January 7, 2013: The "first-ever" congressional hearing on what advocates call the "school-to-prison pipeline" was held before the U.S. Senate Judiciary Committee's subcommittee on constitution, ciovil rights and human rights, chaired by Sen. Richard Durbin (D-IL).
At issue: the more than 3 million U.S. students who are suspended or expelled from school each year (240,000 of which -- in what may be limited data -- were referred to law enforcement officials).
Durbin and others attributed much of the problem to the surge of zero-tolerance policies and police presence that took hold in schools in the 1990s and increased in the aftermath of the massacre at Columbine High School in 1999. “A schoolyard fight that used to warrant a visit to the principal’s office can now lead to a trip to the booking station and a judge,” Durbin said.
Covering the hearings for the Washington Post, Donna St. George writes:
...“Police are arresting students for behaviors like talking back — that’s disorderly conduct. Or writing on desks — that’s vandalism,” said Judith Browne Dianis, co-director of the Advancement Project, a civil rights organization long active on the issue. .
“It raises substantial concerns,” she said, citing the case of a black kindergartner who drew a five-day suspension for setting off a fire alarm, while a white ninth-grader facing the same infraction in the same district was suspended for one day.
Melodee Hanes, acting administrator of the Justice Department’s Office of Juvenile Justice and Delinquency Prevention, said the pipeline could be summed up as “the pervasive use of court referrals as a means of disciplining kids in school.”
The landmark hearing lost the press traction it had hoped for by the tragedy of the Newton school shootings, which occurred two days later.
Julianne Hing, writing for Colorlines, reported:
...The phrase “school-to-prison pipeline” alludes to the structural dynamics within schools and the juvenile justice system that work to push the most vulnerable students, a disproportionate number of them black and Latino, out of school... into the waiting arms of a criminal justice system that’s all too prepared to dominate their lives.

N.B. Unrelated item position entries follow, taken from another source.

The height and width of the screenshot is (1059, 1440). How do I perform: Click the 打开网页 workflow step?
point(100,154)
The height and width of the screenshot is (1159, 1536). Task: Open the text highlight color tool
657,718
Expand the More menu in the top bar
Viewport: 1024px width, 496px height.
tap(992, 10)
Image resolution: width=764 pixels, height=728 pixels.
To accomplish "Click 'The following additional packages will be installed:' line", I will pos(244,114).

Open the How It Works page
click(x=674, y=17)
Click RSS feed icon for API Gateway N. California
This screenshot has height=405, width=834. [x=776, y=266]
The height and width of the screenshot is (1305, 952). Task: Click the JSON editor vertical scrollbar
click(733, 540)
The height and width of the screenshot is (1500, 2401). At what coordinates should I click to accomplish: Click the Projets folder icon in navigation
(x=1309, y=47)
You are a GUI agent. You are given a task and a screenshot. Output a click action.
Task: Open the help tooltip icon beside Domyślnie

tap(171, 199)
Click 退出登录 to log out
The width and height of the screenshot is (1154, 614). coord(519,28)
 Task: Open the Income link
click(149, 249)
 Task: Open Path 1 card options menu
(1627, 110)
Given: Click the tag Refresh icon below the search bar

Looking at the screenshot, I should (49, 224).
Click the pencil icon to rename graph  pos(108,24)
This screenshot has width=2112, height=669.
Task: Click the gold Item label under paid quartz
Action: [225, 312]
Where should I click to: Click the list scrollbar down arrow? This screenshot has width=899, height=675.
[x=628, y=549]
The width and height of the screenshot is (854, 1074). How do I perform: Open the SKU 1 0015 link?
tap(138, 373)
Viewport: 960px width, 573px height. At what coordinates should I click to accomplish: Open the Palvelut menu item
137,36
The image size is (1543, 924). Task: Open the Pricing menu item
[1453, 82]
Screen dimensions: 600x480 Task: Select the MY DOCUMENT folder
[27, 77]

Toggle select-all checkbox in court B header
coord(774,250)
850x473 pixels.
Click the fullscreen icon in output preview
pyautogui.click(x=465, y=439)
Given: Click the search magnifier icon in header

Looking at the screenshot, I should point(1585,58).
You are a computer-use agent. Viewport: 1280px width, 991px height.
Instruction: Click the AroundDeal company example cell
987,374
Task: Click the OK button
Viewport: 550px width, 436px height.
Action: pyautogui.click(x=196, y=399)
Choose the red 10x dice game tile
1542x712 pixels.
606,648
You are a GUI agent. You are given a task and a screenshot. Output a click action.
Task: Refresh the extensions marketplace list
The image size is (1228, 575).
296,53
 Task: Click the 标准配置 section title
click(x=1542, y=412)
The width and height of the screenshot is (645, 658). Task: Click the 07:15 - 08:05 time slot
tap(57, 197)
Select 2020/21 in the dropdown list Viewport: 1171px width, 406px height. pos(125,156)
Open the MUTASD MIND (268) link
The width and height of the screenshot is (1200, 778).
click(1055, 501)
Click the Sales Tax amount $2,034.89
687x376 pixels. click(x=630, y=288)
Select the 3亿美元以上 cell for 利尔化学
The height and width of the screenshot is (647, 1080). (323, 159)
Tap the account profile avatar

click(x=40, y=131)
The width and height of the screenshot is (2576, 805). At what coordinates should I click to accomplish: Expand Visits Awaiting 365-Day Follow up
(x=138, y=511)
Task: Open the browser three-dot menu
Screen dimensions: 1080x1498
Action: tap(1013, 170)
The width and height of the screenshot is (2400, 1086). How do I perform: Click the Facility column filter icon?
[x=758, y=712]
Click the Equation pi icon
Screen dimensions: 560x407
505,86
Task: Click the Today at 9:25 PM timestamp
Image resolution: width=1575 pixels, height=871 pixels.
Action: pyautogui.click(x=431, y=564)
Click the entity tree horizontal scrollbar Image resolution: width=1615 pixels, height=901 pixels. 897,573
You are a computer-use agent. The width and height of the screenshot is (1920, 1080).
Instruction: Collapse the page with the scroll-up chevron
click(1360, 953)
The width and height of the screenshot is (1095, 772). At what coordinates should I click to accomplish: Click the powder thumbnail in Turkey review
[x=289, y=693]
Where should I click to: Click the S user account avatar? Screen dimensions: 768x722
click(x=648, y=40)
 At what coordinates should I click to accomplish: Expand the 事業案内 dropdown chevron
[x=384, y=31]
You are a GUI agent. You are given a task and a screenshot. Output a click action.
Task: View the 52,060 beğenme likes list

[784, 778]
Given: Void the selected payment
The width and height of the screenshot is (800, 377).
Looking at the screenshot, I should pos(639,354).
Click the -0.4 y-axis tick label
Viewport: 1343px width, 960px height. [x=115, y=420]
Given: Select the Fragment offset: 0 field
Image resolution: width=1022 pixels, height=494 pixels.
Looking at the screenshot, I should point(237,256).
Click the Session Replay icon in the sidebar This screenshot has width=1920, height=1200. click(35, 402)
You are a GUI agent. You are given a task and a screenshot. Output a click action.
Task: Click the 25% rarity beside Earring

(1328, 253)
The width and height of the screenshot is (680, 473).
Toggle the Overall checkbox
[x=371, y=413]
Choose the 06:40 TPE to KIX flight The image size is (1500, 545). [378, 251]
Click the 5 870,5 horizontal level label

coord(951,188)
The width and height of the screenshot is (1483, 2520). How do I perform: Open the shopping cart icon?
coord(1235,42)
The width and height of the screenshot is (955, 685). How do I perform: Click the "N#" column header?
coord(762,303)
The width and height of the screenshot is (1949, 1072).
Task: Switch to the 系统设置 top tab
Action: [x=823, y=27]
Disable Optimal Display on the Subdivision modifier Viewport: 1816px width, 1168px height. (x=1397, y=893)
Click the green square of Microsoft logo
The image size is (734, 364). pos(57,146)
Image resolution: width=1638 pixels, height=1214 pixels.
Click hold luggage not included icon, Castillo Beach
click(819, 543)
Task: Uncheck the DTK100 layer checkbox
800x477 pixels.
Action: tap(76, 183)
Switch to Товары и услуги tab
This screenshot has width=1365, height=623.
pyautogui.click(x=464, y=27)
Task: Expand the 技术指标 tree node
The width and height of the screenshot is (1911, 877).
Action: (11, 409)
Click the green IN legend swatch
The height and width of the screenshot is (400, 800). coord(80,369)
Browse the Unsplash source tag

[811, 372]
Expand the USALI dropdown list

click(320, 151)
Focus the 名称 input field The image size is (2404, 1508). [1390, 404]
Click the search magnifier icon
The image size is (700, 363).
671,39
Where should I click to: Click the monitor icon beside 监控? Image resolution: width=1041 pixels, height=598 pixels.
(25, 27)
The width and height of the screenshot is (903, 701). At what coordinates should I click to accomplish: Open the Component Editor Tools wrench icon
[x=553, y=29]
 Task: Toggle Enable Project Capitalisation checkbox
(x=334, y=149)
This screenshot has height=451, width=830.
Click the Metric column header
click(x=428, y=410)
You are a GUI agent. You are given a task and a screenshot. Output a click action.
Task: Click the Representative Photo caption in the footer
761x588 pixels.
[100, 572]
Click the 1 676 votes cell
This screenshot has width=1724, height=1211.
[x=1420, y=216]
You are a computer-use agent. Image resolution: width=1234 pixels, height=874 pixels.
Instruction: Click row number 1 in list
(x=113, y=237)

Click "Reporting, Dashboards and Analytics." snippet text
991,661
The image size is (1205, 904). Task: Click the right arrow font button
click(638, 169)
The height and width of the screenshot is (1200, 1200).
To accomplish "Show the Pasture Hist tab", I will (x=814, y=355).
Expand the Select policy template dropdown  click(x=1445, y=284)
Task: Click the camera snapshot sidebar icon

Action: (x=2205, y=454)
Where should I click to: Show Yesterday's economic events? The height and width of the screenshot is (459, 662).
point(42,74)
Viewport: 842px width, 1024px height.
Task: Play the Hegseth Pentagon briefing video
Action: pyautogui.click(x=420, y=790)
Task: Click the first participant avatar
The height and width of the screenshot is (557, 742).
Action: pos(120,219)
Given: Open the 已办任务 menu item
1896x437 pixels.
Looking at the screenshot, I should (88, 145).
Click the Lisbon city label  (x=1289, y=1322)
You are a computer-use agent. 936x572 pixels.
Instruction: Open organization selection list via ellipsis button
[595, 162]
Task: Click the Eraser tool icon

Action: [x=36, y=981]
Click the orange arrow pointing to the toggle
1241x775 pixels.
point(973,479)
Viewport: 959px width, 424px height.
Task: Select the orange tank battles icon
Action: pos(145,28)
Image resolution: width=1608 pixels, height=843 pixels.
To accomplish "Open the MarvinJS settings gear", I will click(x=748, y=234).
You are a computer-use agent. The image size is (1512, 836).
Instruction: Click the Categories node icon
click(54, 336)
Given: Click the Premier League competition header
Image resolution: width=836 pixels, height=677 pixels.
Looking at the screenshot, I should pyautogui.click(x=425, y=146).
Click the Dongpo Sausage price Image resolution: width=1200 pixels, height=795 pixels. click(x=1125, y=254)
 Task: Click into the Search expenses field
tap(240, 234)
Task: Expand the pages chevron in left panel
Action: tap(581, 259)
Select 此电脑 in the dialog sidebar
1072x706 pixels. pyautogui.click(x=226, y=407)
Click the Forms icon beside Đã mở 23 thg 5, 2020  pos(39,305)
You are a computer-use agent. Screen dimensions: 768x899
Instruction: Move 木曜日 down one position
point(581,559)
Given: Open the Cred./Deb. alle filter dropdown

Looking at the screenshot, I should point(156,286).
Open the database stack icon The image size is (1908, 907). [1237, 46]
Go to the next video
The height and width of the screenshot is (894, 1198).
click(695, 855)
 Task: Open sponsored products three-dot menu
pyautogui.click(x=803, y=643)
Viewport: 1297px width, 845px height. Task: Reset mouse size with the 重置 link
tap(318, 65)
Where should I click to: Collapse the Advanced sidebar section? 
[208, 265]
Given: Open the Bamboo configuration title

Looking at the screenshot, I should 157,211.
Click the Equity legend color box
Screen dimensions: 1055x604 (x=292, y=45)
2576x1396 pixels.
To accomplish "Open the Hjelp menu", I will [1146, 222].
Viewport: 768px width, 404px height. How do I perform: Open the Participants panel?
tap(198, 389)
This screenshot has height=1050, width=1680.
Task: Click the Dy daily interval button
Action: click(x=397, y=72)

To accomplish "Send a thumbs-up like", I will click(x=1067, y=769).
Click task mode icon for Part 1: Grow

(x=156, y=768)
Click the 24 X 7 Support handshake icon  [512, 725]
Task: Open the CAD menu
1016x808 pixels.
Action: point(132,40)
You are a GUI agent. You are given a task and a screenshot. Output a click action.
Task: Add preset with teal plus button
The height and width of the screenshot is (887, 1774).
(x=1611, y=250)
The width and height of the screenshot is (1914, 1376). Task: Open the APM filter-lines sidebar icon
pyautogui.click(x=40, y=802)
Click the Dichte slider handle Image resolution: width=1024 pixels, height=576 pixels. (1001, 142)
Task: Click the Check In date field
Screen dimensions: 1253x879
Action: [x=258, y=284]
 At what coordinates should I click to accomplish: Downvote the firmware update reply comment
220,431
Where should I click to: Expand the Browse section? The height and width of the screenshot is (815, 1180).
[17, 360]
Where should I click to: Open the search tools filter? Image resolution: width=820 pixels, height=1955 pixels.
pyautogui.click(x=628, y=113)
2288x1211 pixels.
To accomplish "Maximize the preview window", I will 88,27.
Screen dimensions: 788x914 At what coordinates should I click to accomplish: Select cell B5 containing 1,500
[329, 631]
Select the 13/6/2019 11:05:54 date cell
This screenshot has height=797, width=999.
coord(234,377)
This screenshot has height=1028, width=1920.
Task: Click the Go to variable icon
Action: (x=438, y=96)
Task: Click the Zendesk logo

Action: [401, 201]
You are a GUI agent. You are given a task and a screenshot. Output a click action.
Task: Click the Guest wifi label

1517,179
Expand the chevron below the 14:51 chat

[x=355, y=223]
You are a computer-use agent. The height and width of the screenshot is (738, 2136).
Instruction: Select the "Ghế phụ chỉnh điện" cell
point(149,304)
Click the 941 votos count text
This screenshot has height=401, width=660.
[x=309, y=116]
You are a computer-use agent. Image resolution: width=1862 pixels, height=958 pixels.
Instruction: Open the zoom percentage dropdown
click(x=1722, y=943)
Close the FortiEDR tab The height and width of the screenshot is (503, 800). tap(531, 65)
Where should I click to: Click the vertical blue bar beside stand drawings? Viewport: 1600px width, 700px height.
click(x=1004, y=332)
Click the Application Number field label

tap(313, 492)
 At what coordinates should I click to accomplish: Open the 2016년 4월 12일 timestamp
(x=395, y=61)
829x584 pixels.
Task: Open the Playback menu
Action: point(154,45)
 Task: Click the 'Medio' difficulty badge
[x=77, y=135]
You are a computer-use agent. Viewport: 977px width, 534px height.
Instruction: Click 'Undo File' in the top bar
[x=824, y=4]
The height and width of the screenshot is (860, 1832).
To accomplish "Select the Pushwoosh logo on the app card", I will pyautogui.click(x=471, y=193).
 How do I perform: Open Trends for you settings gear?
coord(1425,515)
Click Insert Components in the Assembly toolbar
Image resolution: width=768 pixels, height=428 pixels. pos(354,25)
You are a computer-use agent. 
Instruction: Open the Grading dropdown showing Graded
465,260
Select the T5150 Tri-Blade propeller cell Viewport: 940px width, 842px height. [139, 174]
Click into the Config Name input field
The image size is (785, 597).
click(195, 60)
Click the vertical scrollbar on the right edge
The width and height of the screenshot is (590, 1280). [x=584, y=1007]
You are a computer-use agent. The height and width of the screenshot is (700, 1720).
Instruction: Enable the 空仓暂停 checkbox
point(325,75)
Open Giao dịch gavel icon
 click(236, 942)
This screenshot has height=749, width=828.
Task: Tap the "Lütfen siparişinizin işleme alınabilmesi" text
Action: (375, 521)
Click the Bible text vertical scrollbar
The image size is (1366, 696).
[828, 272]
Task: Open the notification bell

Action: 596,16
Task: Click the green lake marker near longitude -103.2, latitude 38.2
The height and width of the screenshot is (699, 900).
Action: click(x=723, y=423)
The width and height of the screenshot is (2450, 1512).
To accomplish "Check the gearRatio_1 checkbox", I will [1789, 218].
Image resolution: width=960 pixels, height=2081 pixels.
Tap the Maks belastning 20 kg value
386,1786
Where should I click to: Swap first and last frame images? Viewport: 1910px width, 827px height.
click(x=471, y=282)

On a practical level, it refers to the rise of so-called zero-tolerance policies, which ...critics argue have criminalized students...Research has shown that the more interaction a young person has with the criminal justice system, such as when students are introduced to the insides of police cars and detention facilities via harsh punishments for school-based infractions like talking back to a teacher or getting into a schoolyard fight, the more likely they are to come into contact with the criminal justice system in the future...
Three months ago, Teresa Watanabe, reporting in the Los Angeles Times, announced that a "new approach" was being undertaken by the LA County Probation Department to keep students out of the court system.
...The move away from punitive law enforcement actions and toward support services reflects a growing awareness, grounded in research, that treating minor offenses with police actions did not necessarily make campuses safer or students more accountable. Instead, officials and activists say, it often alienated struggling students from school, pushing some to drop out and get in more serious trouble with the law.
The shift is being directed by new city and county leaders who community groups say are far more responsive to the groups' long-running complaints. L.A. Unified Schools Supt. John Deasy, school Police Chief Steven Zipperman and L.A. County Chief Probation Officer Jerry E. Powers — who all took office last year — have embraced the changes for low-level student offenses.